If an iPhone rang, I’d react with mock displeasure. In my best Capt. Bligh voice, I’d intone, “And why, exactly, didn’t I install mobile phone holders in the cockpit table?” “OK, OK,” Roma Orion would reply. “I know: Shut off the phone!”
By 9 o’clock we’d all be tucked into our berths. I’d fluff my pillow and whisper to the darkness, “Sweet dreams.” Then, the most important people in my universe would whisper back, “Sweet dreams!”
In the morning, Carolyn took Sokù kayaking while I fished off the transom with the younger Tessa. She never tired of catching the same squeeze-toy plastic fish, I guess because she got to squeeze it and make it noisily honk every time.
Sometimes the whole fam-dam-ily came with us on the four-hour sail home. Other times, they were too rushed by business and had to opt for the high-speed ferry.
Carolyn and I seldom hoisted the mainsail on these trips; the full genoa and the mizzen, set jib and jigger, gave us plenty of maneuverability as we swooped under the counters of the sleeping freighters and nearly kissed their vertical anchor chains with our topsides. Timing played an important part: S’pore has 9-foot tides and swift tidal currents. If we hit it just right, both the trip along the south coast and the northward duck into the Johor Bahru Channel were in a favorable current. If we hit it wrong, two hours were added to our trip. Navigating the coastal waters of Singapore is relatively easy, but navigating its strict maritime laws is not. There are a number of off-limit areas we had to avoid, or loud speakers connected to security computers would warn us away with increasing shrillness. I don’t understand how the government knows if I tack 5 feet too late while 2 miles offshore, but it does, and is never in a mood to be trifled with!

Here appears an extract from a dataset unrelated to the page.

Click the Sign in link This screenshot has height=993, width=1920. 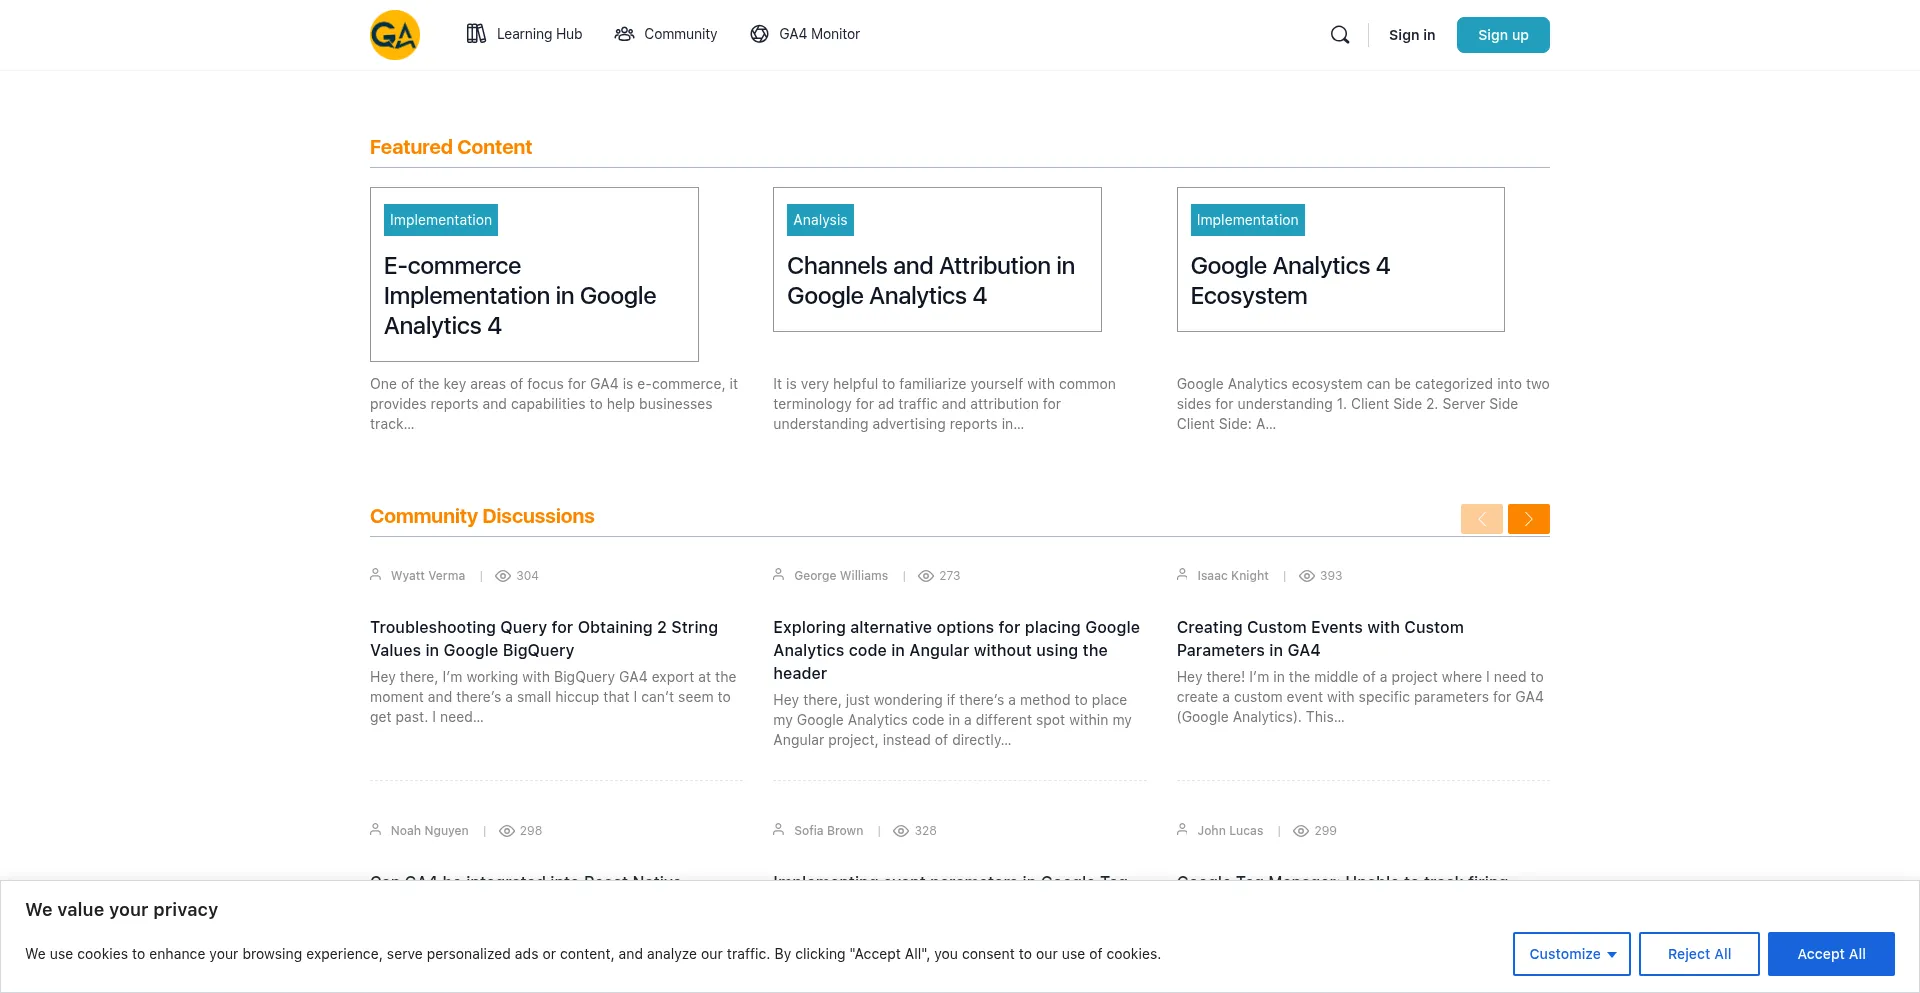(x=1411, y=34)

On these trips, we usually picked up our mooring at the Changi Sailing Club around dusk on Sunday, happy to be back while paradoxically regretting our return.

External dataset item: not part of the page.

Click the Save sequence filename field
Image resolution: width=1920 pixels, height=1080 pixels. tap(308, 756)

In a sense, nothing had happened. We were in the same place and were the same people. Yet our souls were somehow washed by the sea miles. We felt rejuvenated. The sailing breeze had blown the cobwebs out of our hair. We were ready to go and eager to kiss life full on the lips again.
Yes, Carolyn and I like the long, empty sea passages, but there is also joy in the short coastal ones. Mother Ocean truly works her magic regardless. Sailing isn’t about miles; it’s about smiles. Besides my family, all I need to know that I’m the luckiest man in the universe is a well-used tiller in my hand.
Cap’n Fatty and Carolyn Goodlander are wandering westward across the Indian Ocean, sailing far and short distances at a whim.